Pero, a pesar de todo lo conocido y sabido, Pan y cielo ha sido una sorpresa porque,
como es habitual en él, ha dado pasos de gigante, jamás se repite, siempre
resulta novedoso, mezcla registros, tonos y géneros con pasmosa sencillez,
construye sus narraciones con armazones muy sólidos que le permiten jugar,
innovar, recrear, aportar, disfrutar con la escritura y transmitir ese ánimo al
lector. Partiendo de un hecho real de esos que suena a inventado (san Antonio
Abad fue afiliado a UGT en 1932 para poder cumplir con la tradición de “las
tiradas” en Trigueros –Huelva-), con la concreción que le da su faceta de gran
cuentista y la creación de imágenes poderosas y definitorias que le concede su
vena de virtuoso poeta, con su aliento de novelista capaz de sugerir con unas
cuantas frases todo un universo, con su minuciosidad a la hora de reflejar
comportamientos que le permiten sugerir con gran economía de palabras, Juan despliega
todo un fresco humano, un microcosmos que contiene muchas esencias y permite al
escritor ir encajando piezas con absoluta maestría, dando más de lo que en
apariencia y en una rápida lectura pueda parecer, entremezclando situaciones y
apelando a la complicidad del lector porque en ocasiones le anticipa
circunstancias que algunos de los personajes desconocen, recreando con brío y
conocimiento una época y un lugar muy concretos (Trigueros en 1932, como ya se
dijo), pero hablando desde el ahora mismo o desde la ausencia de tiempo tal y
como lo entendemos y medimos, puesto que el verdadero hallazgo de Pan y cielo es que la historia se va
construyendo ante nuestros ojos, la novela es la justificación/explicación que
el propio Antonio Abad ha de dar ante Yo Soy el que Soy, es decir, su superior,
quien le llama a Su presencia ante los insólitos (e históricos) sucesos antes
reseñados.

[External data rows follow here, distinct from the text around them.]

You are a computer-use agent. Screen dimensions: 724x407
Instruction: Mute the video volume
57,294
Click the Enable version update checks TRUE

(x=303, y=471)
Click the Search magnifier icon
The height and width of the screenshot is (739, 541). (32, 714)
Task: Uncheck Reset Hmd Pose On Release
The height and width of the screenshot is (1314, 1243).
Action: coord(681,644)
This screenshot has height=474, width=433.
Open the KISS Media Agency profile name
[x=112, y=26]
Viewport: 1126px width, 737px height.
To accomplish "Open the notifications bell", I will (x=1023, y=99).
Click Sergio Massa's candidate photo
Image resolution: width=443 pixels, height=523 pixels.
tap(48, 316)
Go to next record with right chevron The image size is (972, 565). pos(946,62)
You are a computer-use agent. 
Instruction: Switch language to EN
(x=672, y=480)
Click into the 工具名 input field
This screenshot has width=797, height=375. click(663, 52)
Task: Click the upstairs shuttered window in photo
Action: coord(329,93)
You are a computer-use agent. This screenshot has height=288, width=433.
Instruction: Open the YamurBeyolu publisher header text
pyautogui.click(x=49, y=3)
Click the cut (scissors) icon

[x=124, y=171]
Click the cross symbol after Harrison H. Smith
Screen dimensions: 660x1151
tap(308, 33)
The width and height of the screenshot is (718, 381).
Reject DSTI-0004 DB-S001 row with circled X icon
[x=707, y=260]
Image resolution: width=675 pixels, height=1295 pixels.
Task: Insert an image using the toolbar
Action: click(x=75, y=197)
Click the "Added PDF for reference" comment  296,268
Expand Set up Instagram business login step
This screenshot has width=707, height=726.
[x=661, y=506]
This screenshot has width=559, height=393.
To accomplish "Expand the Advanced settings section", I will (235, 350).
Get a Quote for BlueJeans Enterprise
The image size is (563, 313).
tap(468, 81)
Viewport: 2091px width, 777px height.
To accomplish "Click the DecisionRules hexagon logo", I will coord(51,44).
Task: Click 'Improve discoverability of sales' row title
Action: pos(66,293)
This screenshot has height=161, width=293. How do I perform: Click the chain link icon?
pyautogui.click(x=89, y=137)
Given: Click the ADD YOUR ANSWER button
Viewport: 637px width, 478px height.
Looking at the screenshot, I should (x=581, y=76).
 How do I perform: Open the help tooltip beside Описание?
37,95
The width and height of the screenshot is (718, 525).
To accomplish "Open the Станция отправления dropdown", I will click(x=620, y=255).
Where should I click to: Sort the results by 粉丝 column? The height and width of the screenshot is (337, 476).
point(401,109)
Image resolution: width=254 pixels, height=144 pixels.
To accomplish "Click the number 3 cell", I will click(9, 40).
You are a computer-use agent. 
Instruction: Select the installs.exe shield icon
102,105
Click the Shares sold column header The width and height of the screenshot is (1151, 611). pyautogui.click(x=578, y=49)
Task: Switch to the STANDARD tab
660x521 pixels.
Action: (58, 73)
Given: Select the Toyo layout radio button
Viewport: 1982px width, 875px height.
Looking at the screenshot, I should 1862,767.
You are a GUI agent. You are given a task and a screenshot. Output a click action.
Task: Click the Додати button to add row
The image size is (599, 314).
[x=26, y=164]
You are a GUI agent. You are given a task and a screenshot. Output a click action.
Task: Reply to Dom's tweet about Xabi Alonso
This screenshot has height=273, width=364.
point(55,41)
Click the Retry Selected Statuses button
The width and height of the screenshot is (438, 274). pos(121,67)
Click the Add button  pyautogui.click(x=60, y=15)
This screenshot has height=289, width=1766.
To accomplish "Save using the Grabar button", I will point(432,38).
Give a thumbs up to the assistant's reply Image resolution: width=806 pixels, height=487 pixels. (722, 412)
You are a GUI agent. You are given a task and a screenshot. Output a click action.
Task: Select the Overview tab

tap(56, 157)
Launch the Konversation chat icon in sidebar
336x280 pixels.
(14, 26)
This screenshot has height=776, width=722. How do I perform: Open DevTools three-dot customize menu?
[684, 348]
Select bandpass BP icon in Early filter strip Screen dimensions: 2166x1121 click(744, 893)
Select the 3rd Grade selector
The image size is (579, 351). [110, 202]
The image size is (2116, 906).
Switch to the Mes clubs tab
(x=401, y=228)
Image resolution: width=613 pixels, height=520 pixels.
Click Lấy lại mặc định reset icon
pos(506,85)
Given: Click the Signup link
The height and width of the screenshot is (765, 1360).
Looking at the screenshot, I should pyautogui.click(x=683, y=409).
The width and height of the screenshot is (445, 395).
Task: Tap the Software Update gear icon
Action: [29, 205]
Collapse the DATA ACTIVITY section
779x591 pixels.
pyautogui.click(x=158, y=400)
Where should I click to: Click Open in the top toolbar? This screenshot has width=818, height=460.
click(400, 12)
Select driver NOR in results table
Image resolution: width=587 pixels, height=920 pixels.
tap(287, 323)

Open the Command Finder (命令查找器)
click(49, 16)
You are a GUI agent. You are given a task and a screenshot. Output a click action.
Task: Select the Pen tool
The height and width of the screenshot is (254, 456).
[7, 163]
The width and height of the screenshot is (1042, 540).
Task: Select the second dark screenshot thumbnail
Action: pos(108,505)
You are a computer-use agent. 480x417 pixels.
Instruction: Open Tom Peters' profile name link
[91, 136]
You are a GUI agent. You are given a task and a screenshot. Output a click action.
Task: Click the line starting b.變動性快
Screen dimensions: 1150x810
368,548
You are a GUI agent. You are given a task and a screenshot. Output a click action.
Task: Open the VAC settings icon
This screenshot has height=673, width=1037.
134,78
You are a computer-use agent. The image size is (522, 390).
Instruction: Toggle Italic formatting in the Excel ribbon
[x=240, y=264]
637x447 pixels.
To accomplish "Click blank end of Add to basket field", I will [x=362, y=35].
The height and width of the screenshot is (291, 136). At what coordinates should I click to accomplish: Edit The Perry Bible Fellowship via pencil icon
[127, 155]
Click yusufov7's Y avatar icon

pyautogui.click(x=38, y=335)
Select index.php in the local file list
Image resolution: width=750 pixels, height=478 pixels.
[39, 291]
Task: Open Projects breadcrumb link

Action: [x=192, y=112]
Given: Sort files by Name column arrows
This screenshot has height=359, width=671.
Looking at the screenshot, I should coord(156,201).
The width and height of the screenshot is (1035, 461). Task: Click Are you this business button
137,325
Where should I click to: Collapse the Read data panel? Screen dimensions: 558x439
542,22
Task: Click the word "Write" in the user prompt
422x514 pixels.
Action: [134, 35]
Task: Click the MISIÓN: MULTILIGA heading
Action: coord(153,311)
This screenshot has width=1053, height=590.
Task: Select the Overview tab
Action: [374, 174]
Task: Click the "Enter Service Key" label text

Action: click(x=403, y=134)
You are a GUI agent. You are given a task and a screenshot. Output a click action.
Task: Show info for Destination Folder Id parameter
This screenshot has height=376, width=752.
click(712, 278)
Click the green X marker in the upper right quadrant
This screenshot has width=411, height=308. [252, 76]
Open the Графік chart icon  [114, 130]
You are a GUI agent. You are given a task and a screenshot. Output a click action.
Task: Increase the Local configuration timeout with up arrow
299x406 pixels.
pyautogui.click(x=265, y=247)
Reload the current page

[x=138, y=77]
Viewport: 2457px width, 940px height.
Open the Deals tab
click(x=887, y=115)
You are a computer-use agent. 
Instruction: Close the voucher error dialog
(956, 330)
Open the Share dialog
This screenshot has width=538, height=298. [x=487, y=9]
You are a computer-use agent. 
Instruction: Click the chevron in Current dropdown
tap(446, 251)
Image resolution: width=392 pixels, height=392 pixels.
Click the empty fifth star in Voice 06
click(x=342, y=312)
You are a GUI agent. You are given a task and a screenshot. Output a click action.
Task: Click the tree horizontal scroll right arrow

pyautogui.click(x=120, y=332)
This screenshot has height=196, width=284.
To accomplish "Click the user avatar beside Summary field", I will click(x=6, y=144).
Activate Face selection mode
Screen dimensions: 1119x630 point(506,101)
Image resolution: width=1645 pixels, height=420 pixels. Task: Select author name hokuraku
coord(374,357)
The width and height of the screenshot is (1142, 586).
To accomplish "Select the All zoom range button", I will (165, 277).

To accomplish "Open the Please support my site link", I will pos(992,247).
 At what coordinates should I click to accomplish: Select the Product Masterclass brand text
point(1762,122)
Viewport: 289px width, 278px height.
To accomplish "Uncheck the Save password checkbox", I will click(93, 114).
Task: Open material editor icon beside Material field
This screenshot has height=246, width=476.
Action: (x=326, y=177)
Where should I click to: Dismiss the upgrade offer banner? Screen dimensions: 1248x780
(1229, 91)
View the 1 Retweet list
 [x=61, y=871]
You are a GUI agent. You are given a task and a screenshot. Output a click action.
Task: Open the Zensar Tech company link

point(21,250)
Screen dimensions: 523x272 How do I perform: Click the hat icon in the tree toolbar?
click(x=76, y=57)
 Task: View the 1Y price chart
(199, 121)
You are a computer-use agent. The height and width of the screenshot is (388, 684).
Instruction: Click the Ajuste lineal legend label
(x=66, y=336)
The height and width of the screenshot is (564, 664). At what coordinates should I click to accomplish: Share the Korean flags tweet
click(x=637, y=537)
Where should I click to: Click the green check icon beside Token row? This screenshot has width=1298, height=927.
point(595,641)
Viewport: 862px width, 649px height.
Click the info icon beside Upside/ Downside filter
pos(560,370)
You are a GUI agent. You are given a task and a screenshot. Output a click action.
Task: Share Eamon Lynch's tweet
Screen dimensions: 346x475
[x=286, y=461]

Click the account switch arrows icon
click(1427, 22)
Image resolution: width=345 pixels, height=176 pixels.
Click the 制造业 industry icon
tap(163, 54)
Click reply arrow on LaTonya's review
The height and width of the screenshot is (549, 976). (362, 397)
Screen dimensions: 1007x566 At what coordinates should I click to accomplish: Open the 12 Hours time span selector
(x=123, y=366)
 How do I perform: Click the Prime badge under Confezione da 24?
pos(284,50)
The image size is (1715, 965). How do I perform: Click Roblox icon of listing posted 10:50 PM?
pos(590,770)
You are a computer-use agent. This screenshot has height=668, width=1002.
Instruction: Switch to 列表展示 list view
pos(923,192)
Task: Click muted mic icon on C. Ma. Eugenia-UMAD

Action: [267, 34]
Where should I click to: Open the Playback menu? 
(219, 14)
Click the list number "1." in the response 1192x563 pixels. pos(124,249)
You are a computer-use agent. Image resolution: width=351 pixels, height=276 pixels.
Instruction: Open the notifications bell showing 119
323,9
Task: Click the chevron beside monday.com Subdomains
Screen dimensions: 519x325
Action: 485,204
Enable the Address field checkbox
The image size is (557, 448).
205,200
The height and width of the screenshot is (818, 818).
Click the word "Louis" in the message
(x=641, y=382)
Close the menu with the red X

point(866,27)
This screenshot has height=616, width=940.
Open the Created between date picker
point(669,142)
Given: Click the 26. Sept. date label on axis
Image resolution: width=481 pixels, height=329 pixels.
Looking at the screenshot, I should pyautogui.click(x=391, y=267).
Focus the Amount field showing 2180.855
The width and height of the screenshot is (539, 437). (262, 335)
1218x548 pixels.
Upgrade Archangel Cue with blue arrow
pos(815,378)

En la sala de espera, el santo eremita coincide con san Sebastián,
que también debe rendir cuentas ante Yo Soy el que Soy por su conversión en
icono gay (no hay tiempo, todo sucede a la vez), quien echa una mano a su
colega para que construya un discurso coherente (es decir, la propia novela,
los hechos que tienen lugar en Trigueros), interrumpiendo el relato con jocosos
diálogos, al modo en que los dioses griegos intervienen en los cantos épicos o
en las tragedias, casi como aquellos desopilantes ancianos que desde su palco
iban apostillando todo lo que acontecía en el show de los Teleñecos, son, como
muy bien diría Blas de Otero, ángeles fieramente humanos (y eso, en contra de
lo que algunos pueden pensar, aún les hace más admirables, no hay burla de
ellos sino respeto y comprensión –es muy duro mantener la aureola de santidad
que otros nos confieren, tener que responder al estereotipo que otros han
creado, sostener la púrpura no deseada-). Juan consigue provocar más de una
carcajada (y de dos y de tres), jugando con la ironía, a veces recurriendo a
una sorna muy elegante pero con la dosis adecuada de causticidad, haciendo
guiños a la actualidad, haciendo partícipe al lector, demostrando que es
posible desarrollar una novela con muchas capas, con diferentes códigos y
posibilidades de lectura, que por encima de todo entretenga, interese,
apasione, divierta sin complejos ni elitismos, desplegando una prosa
esplendorosa y cuidada que no precisa barroquismos distanciadores, envoltorios
complejos que intentan ocultar la vacuidad del interior; Pan y cielo es una continua y gozosa transgresión, un regalo para
los ojos castigados por la plumbez, la incapacidad, la nulidad, el juntar por
palabras por rutina, una lectura que nos eleva y sitúa a Juan Cobos Wilkins a
la cabeza de los escritores renovadores y revolucionarios.